Reputation: 102
I am a bit confused. I found this question which is for the runtime. It also targets the SDK and says:
Edit .NET Core 3.x SDK has been released. Unlike v2.2 and the previous releases before it, this version does not support the ability to target previous runtimes (i.e. netcoreapp2.2, netcoreapp2.1, etc)
That means, you do not need to install more than one SDK on your build server if you want to build against multiple runtimes (even though you could).
But I can use the global.js
with dotnet sdk 6 to target a dotnetcore 3 app.
For me it looks like I only need the latest SDK to build all the previous, right?
If so, how is that accomplished, will every new SDK contains all the others? Or how ms (I heard Java works the same) accomplish the backward compatibility?
Upvotes: 3
Views: 2697
Reputation: 15203
There's a few different things in play here.
global.json
lets you select which SDK to use. Not which one (runtime) to target, but which SDK to use, if you have more than one SDK installed.
To select which runtime to target, use the TargetFramework
element in your .csproj
file. For example, <TargetFramework>netcoreapp3.1</TargetFramework>
Recent versions of the SDK let you target older runtimes. A 6.0 SDK will let you target the 3.1 runtime without any issues.

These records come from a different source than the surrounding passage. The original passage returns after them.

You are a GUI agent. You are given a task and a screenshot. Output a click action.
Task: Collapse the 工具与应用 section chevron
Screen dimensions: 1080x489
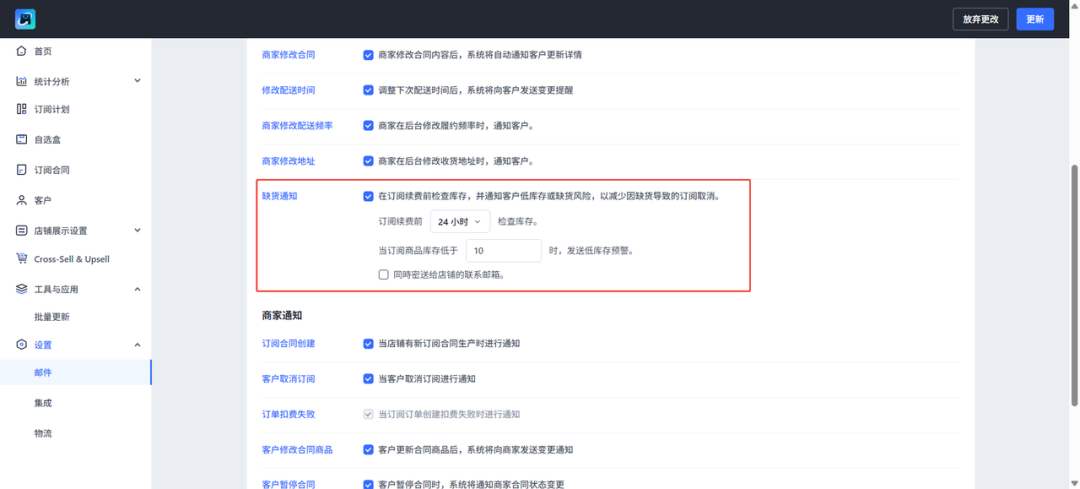pos(138,289)
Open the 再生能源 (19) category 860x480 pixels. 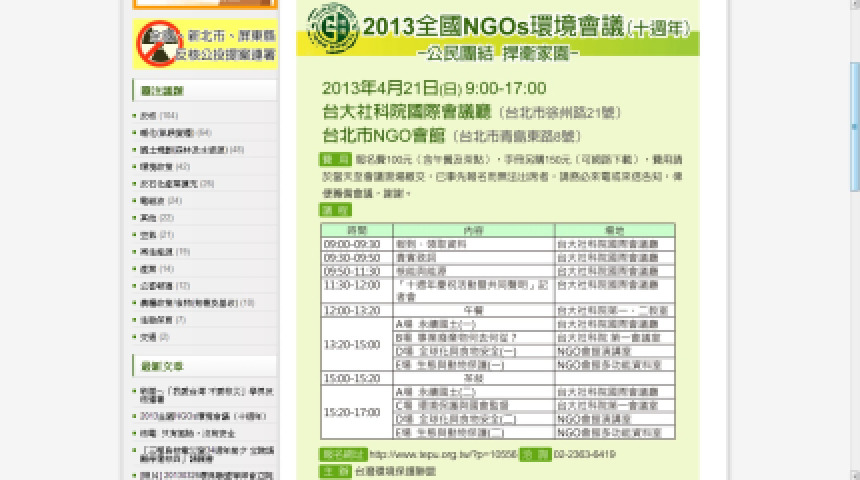(x=153, y=251)
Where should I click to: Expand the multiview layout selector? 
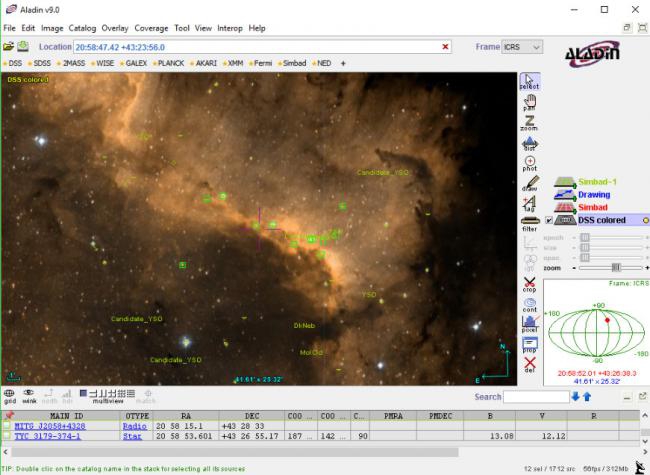click(x=107, y=394)
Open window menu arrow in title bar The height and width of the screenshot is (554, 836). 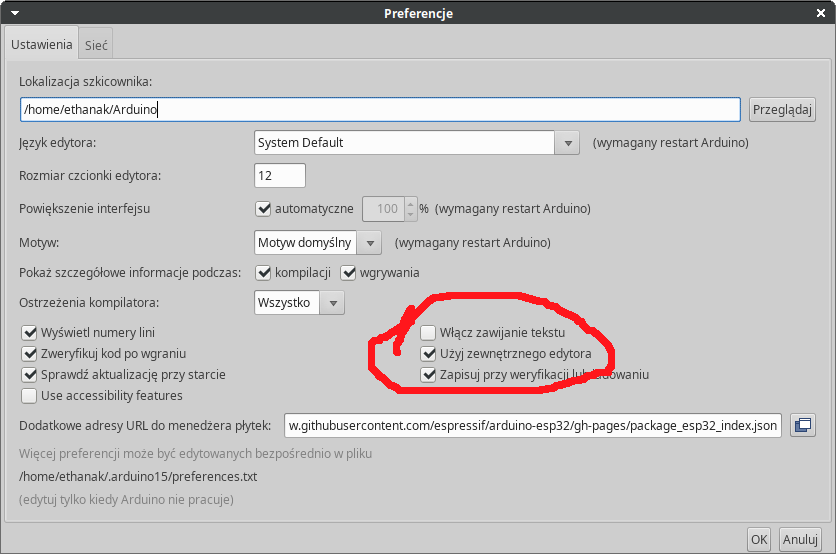pyautogui.click(x=14, y=13)
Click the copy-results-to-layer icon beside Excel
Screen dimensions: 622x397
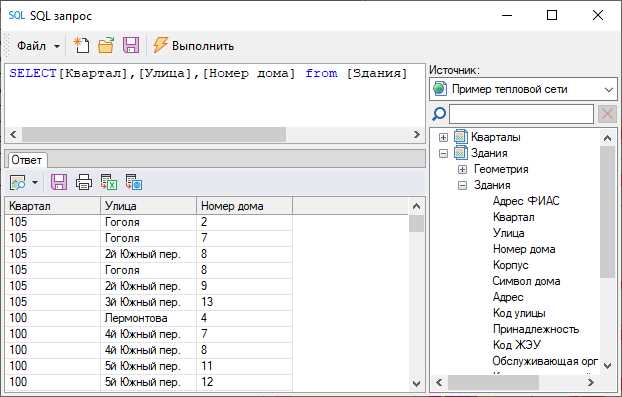tap(134, 182)
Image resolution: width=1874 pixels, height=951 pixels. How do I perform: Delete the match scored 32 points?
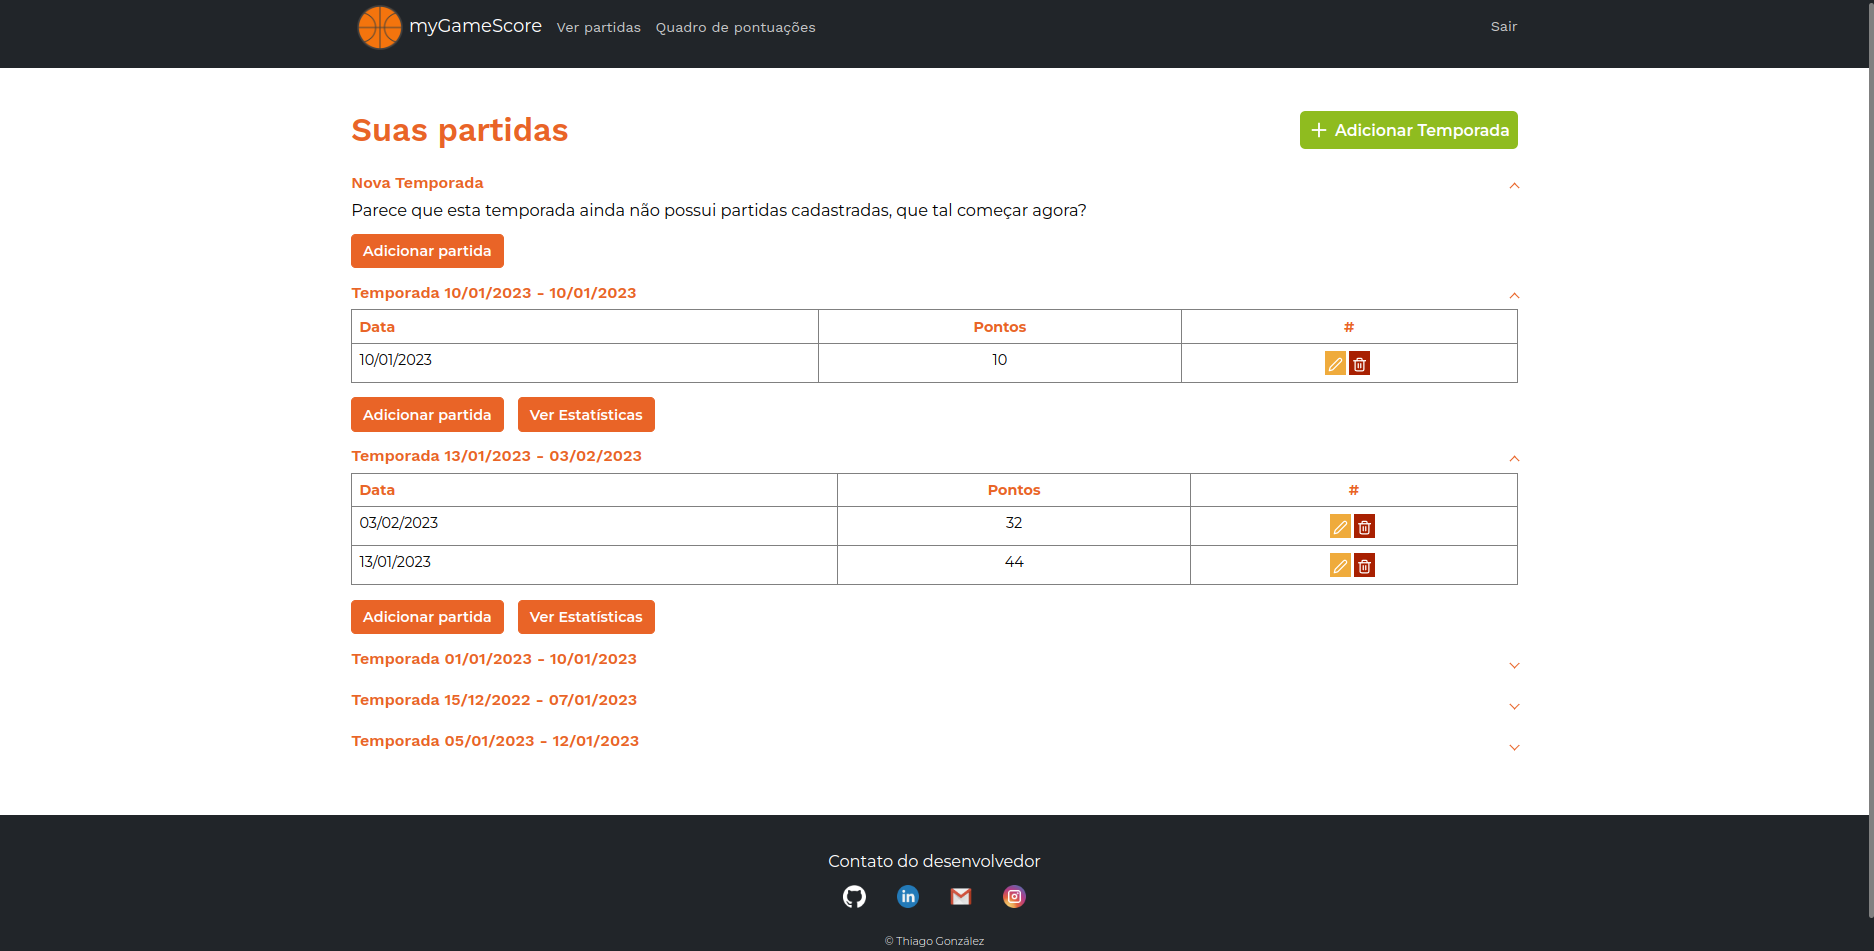(x=1364, y=525)
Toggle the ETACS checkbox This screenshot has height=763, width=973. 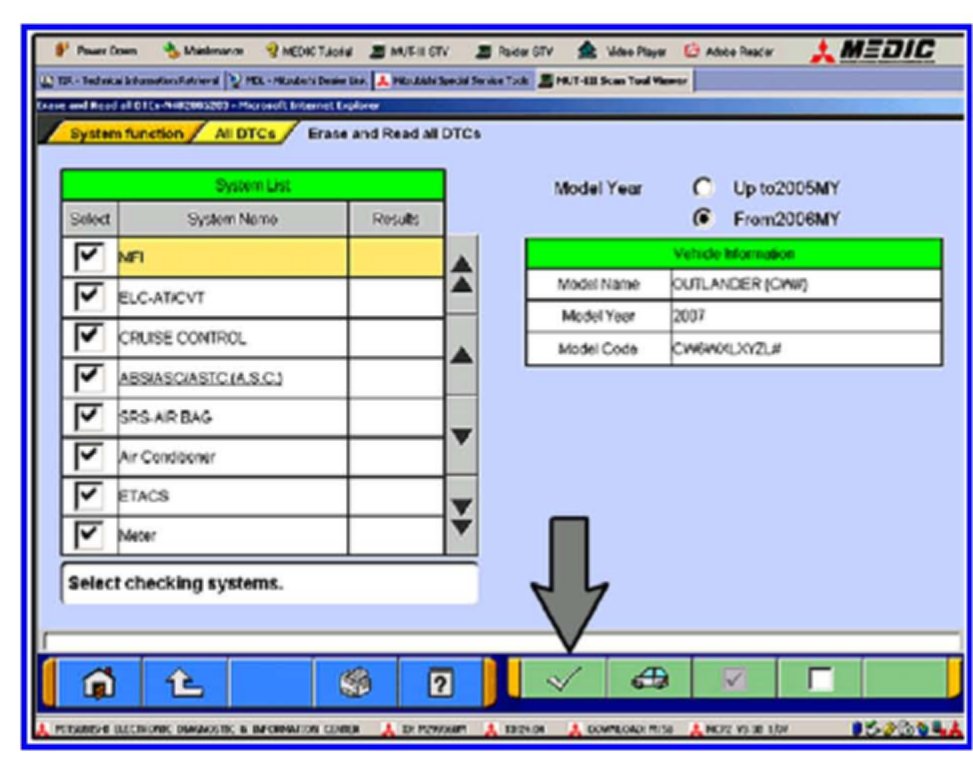[x=89, y=495]
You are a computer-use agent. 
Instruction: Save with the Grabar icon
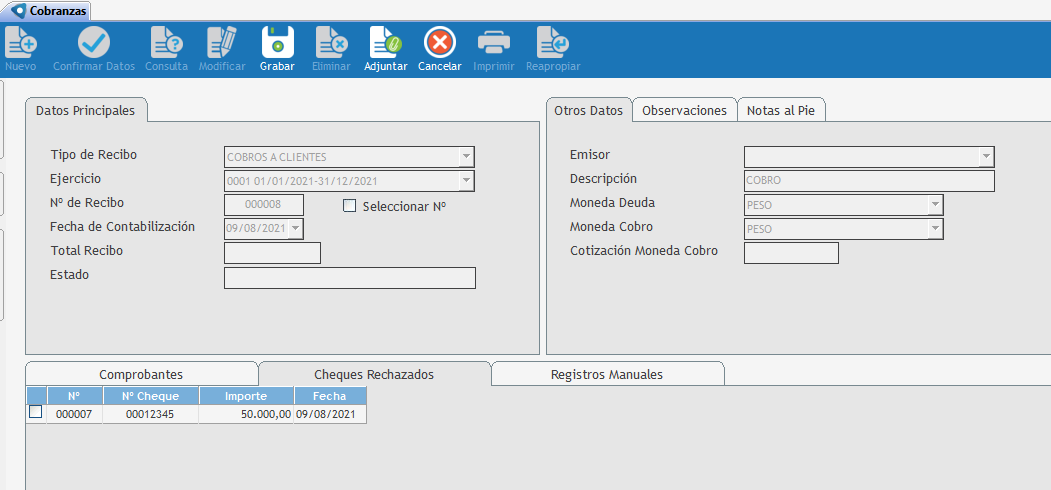[277, 43]
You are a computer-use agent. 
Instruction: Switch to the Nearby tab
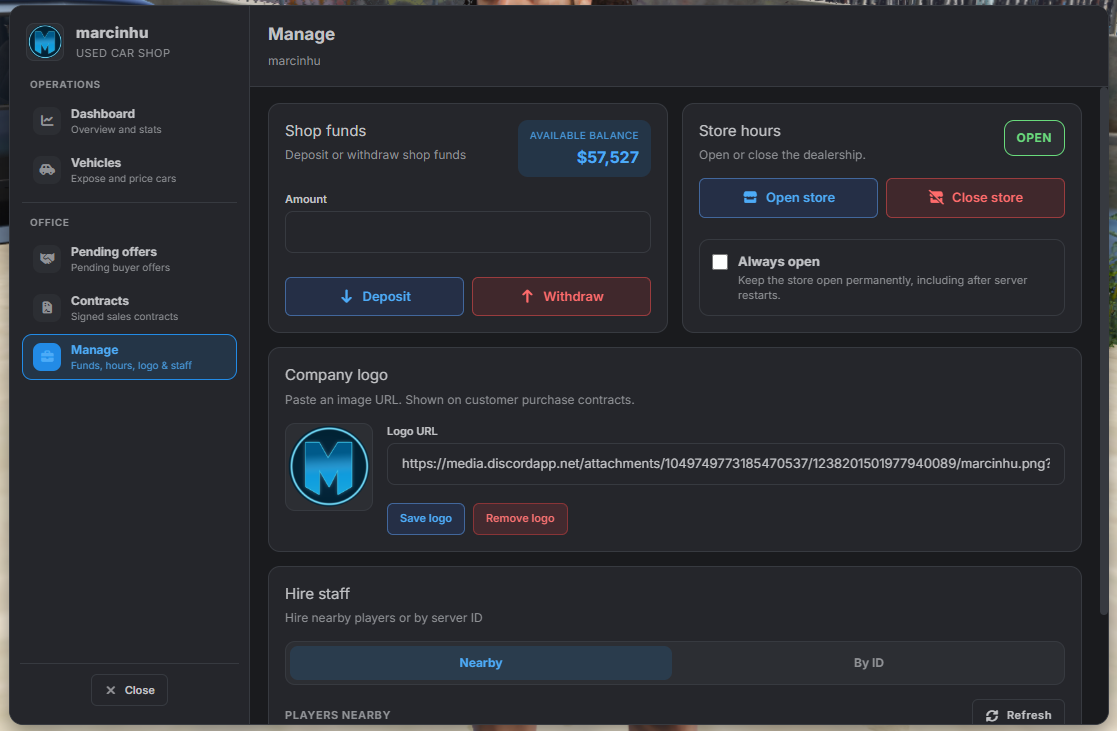pos(481,663)
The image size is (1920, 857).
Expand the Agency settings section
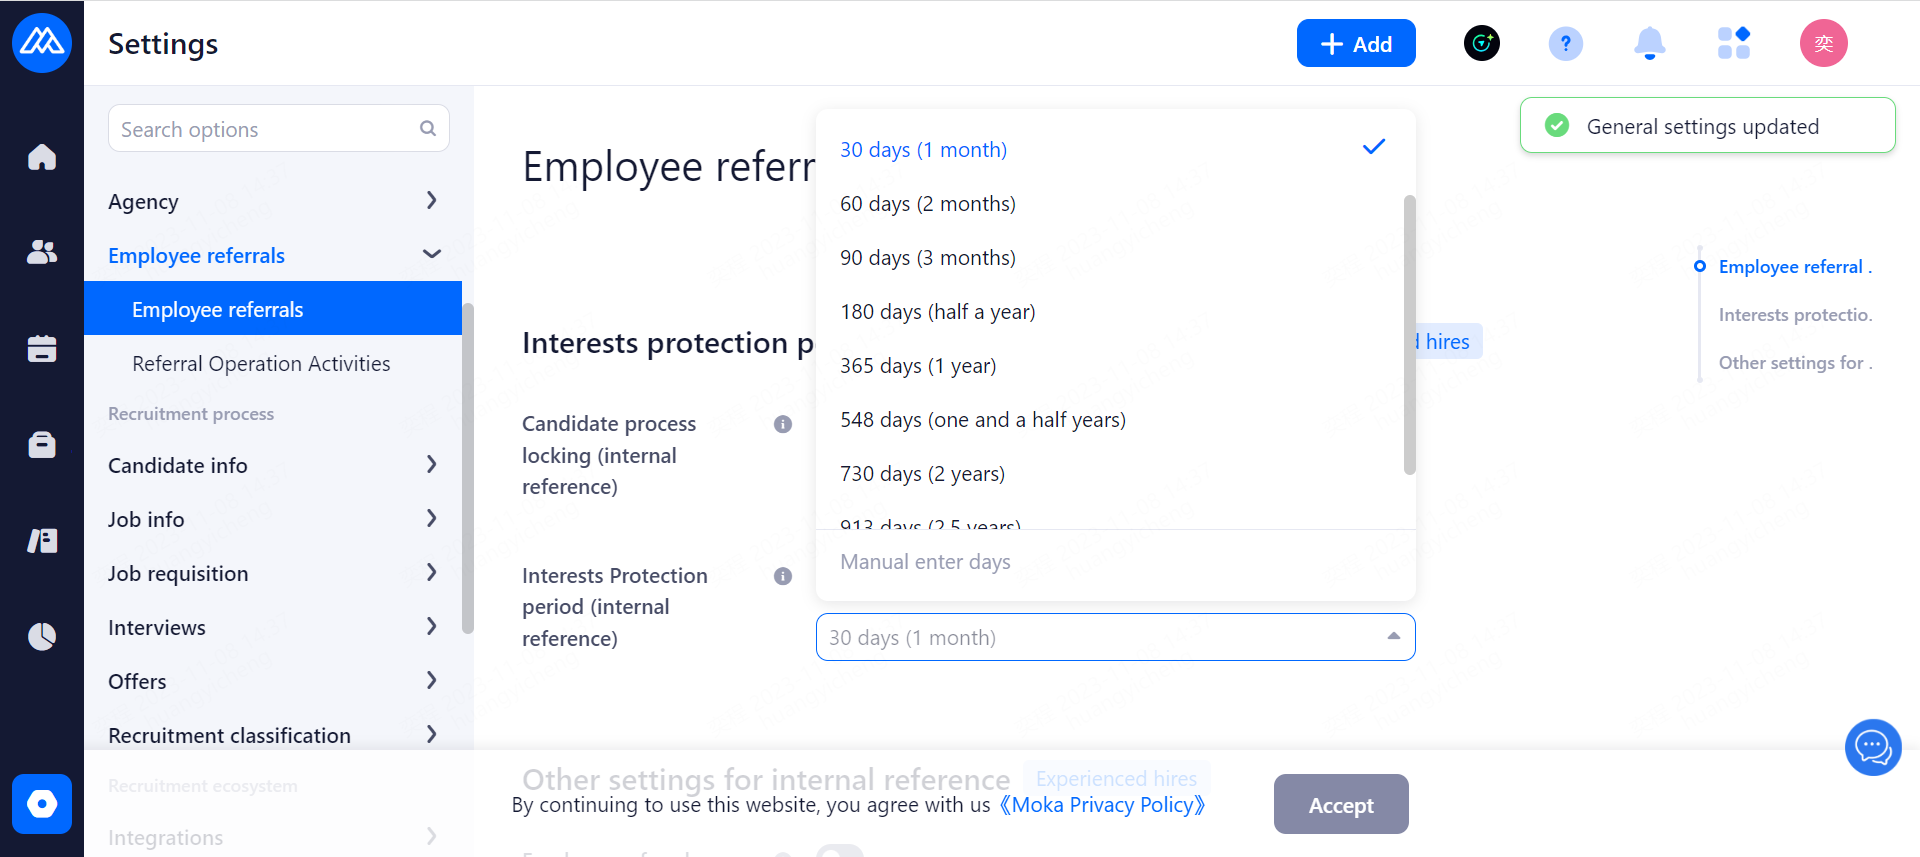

Still, multiple versions of the SDK might generate different code or do things differently enough that breaks your application. Using a matching SDK and Runtime is probably the safest bet.
If you are in the middle of development (eg, dotnet build
) or have built a Framework Dependent Application (an application that's not self contained and needs a .NET Runtime to work), you will need to install the matching runtime to run the application. A new SDK doesn't have the older runtime.
For all other (self-contained) applications, all versions of the the Runtime (current and old versions) are available as nuget packages. The SDK pulls them down and uses them when building your application.